The Alaska Senate joined the House on Wednesday in asking Gov. Bill Walker to recognize that the decline of Alaska Native languages is an emergency.
The Senate passed a resolution urging Walker to work with lawmakers and Alaska Native organizations to make the continued use of the languages a priority.
The state government recognizes 20 Alaska Native languages as official languages of the state, along with English.
A January report found that all the languages could lose their last speakers by the end of the century.
The report recommended the state declare a linguistic emergency.
Sarah Dybdahl was among those who witnessed the vote. The cultural heritage and education manager for the Central Council of Tlingit and Haida Indian Tribes of Alaska said people have dedicated their lives to the languages.
“The Senate today in passing that recognizes the work of those individuals and also sends a clear message to the governor that action needs to be taken,” she said.
The resolution doesn’t spell out what that action will be.
The report by the Alaska Native Language Preservation and Advisory Council said the state should make it policy to promote Alaska Native language schools wherever possible.
For much of the 20th century, the federal and state government promoted policies that suppressed Alaska Native language and culture. Those policies included forbidding the use of Alaska Native languages in village schools and boarding schools.
Dybdahl said the resolution is progress.
And she has some ideas on policies Walker could promote: “immersion schools, geographical signage of our place names getting our place names back on the land. There’s … multiple opportunities that could be outlined.”
The advisory council report also called on the state to create an Alaska Native school board to promote Alaska Native tribal and charter schools. And to direct all University of Alaska branches to provide high-quality instruction in the language of the region.
Dybdahl noted that one of the 20 languages – Eyak – lost its last fluent speaker in 2008.
“To lose a language is to lose a way of thinking,” she said. “Our values and our culture and our protocols are all tied into our language. And when you start to lose that, those other aspects of who we are go with it.”

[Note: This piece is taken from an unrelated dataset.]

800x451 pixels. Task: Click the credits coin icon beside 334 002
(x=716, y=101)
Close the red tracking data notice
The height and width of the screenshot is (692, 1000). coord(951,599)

The Walker administration has been watching the resolutions progress.
“When you say the word ‘emergency,’ there’s a sense of immediacy to that,” said Barbara Blake, Walker’s senior adviser for tribal affairs, fish and game and marine resources. “The governor’s office definitely recognizes the sense of immediacy and the urgency behind any language initiative.”
Blake said the administration will work with the council to follow up on the resolution, which could include steps like expanding the use of Alaska Native geographic names on signs.
It may also support legislation for other steps that require changes in state law.
Council member Lance Twitchell welcomed the resolution.
He said at some point, the state must move from saying it’s a priority to changing the way it does things.
“I know some people don’t believe that the government should have any role in language revitalization,” he said. “But the difficulty is that the government had an active role in language destruction.”
The House must decide whether to agree to changes the Senate made before the resolution is adopted.